In the event of an "involuntary termination" of Mr. Hesterberg’s employment, Mr. Hesterberg will be entitled to accrued but unpaid vacation (pursuant to the applicable vacation policy) and will continue to receive a payment in an amount equal to his base salary, divided by twelve (12) and multiplied by the lesser of (i) twenty four (24) months or (ii) the number of months remaining in the term, payable in a single lump sum payment on the first day of the seventh month following his Separation from Service. Mr. Hesterberg shall also be entitled to a pro-rated bonus (based on termination date), calculated in accordance with the Company's annual incentive compensation program and paid in a single lump sum payment at the later of (1) the first day of the seventh month following his Separation from Service, or (2) March 15 of the year following the release of earnings for the year in which Separation from Service occurred. Upon an involuntary termination, all restricted stock and stock options granted under the Employment Agreement will become 100% vested (and the exercise of those stock options will continue to be permitted as if his employment had continued for the full term of the Employment Agreement). Mr. Hesterberg would also be eligible for the use of the "demonstrator vehicles" for six months from date of termination.
An "involuntary termination" includes:

• termination of Mr. Hesterberg by the Company without cause (as defined in the Employment Agreement);

• a material breach of Mr. Hesterberg’s employment agreement by the Company;

• the relocation of Mr. Hesterberg by more than 50 miles unless he agrees to such relocation;

• a material diminution in his position, duties or authority; or

• a reduction in his base salary within six months after the dissolution, merger, sale of substantially all of the assets or certain other Corporate Changes (as defined in the Employment Agreement) of the Company.

In the event of a Corporate Change (as defined in the Employment Agreement), Mr. Hesterberg will be entitled to receive a payment equal to his base salary then in effect, divided by twelve (12) and multiplied by thirty (30) months.
Upon termination of the employment relationship as a result of death or disability, Mr. Hesterberg's restricted stock and stock options shall become 100% vested. In the event of Mr. Hesterberg's death, his surviving spouse will be eligible for the use of one demonstrator vehicle for 12 months, and his heirs, administrators or legatees shall be entitled to a pro-rated bonus (based on date of death), calculated in accordance with the annual incentive compensation program and paid on or before March 15 of the year following the year in which such termination occurred. In the event Mr. Hesterberg becomes incapacitated, he will be eligible for the use of one "demonstrator vehicle" for six months from the date of disability, and he shall be entitled to a pro-rated bonus (based on date of disability), calculated in accordance with the annual incentive compensation program and paid on or before March 15 of the year following the year in which such termination occurred. Under the Employment Agreement, if any payment made by the Company to or for the benefit of Mr. Hesterberg for equity granted prior to the date of the Employment Agreement, becomes subject to the excise tax imposed by Section 4999 of the Internal Revenue Code of 1986, the Company is required to pay Mr. Hesterberg an additional amount to cover such taxes.

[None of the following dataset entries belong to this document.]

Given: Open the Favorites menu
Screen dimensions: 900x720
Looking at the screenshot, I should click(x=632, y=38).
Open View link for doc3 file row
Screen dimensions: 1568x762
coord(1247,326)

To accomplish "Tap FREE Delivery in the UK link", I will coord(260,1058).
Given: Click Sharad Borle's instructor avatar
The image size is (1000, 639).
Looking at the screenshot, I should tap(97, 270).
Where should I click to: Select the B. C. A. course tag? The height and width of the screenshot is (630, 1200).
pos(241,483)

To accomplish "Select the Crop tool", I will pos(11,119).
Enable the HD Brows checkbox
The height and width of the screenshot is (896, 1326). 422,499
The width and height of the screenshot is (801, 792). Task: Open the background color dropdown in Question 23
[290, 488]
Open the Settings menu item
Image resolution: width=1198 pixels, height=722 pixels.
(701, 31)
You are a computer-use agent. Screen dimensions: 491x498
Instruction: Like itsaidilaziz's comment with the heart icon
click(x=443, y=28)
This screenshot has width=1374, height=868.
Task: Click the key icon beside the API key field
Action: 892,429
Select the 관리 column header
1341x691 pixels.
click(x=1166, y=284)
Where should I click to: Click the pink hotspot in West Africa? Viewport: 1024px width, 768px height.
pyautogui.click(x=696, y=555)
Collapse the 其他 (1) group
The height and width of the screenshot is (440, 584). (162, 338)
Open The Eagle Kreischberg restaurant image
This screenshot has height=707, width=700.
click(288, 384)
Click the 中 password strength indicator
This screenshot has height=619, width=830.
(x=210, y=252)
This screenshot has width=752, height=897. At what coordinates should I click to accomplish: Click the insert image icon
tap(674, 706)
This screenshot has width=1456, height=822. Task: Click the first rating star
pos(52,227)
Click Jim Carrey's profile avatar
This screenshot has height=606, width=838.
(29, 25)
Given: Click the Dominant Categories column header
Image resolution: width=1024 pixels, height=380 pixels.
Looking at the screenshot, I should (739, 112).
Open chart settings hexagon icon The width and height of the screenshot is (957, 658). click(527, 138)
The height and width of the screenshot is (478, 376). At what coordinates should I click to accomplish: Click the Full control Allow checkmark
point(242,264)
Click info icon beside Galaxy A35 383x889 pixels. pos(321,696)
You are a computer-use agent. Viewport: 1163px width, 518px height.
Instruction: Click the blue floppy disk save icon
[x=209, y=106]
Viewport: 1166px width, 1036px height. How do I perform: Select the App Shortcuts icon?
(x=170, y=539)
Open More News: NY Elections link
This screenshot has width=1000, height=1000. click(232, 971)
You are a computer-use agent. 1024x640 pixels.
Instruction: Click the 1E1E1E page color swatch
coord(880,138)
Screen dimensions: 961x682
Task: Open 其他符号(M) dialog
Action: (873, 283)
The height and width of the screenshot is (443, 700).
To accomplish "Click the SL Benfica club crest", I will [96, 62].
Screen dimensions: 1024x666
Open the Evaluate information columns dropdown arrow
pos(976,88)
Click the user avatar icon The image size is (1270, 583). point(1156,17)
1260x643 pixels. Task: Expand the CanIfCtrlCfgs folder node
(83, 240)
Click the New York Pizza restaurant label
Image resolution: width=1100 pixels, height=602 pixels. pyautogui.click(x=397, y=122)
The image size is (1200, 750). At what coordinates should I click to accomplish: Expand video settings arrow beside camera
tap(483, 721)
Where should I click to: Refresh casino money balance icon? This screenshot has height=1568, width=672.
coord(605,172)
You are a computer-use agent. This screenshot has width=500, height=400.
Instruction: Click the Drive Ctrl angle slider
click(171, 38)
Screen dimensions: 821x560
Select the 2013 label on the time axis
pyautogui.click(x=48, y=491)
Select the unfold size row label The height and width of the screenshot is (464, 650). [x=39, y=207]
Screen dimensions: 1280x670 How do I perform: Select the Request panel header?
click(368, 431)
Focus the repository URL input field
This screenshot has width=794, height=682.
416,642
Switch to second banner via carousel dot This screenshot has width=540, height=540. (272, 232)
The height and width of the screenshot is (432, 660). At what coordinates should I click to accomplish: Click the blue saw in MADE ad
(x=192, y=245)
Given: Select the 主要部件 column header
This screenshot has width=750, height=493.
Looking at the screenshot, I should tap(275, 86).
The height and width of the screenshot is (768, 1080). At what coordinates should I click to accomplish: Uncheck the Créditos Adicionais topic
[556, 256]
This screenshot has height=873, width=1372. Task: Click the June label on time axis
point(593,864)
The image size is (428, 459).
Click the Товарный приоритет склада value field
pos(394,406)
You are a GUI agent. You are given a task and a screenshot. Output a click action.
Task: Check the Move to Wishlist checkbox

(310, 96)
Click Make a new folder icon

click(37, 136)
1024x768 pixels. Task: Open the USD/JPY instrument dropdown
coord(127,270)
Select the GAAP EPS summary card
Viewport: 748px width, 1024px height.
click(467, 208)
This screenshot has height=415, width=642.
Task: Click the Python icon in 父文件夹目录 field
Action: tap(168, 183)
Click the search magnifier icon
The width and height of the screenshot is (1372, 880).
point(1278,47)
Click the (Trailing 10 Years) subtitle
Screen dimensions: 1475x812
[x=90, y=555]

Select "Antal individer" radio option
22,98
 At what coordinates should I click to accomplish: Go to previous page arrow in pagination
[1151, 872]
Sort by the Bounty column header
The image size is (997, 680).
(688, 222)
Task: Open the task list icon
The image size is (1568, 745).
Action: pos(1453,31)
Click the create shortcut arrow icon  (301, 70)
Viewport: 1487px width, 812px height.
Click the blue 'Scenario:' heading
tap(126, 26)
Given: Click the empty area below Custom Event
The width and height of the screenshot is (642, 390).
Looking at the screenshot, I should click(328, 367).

In the event of termination of employment of Mr. Hesterberg (i) by the Company (other than for "cause"), (ii) by Mr. Hesterberg as a result of a Constructive Termination Event or a Corporate Change, or (iii) by the Company during any Post Term Employment, the Company will provide to Mr. Hesterberg, and his spouse (if he is married on the date of such termination), continued coverage under the Company’s group medical benefits program for active employees, until the earliest to occur of the following events (i) Mr. Hesterberg or his spouse receives substantially comparable coverage and benefits under the plans and programs of a subsequent employer, (ii) the later of the death of Mr. Hesterberg, or, if applicable, his spouse or (iii) the expiration of the 36 month period beginning on July 1, 2015.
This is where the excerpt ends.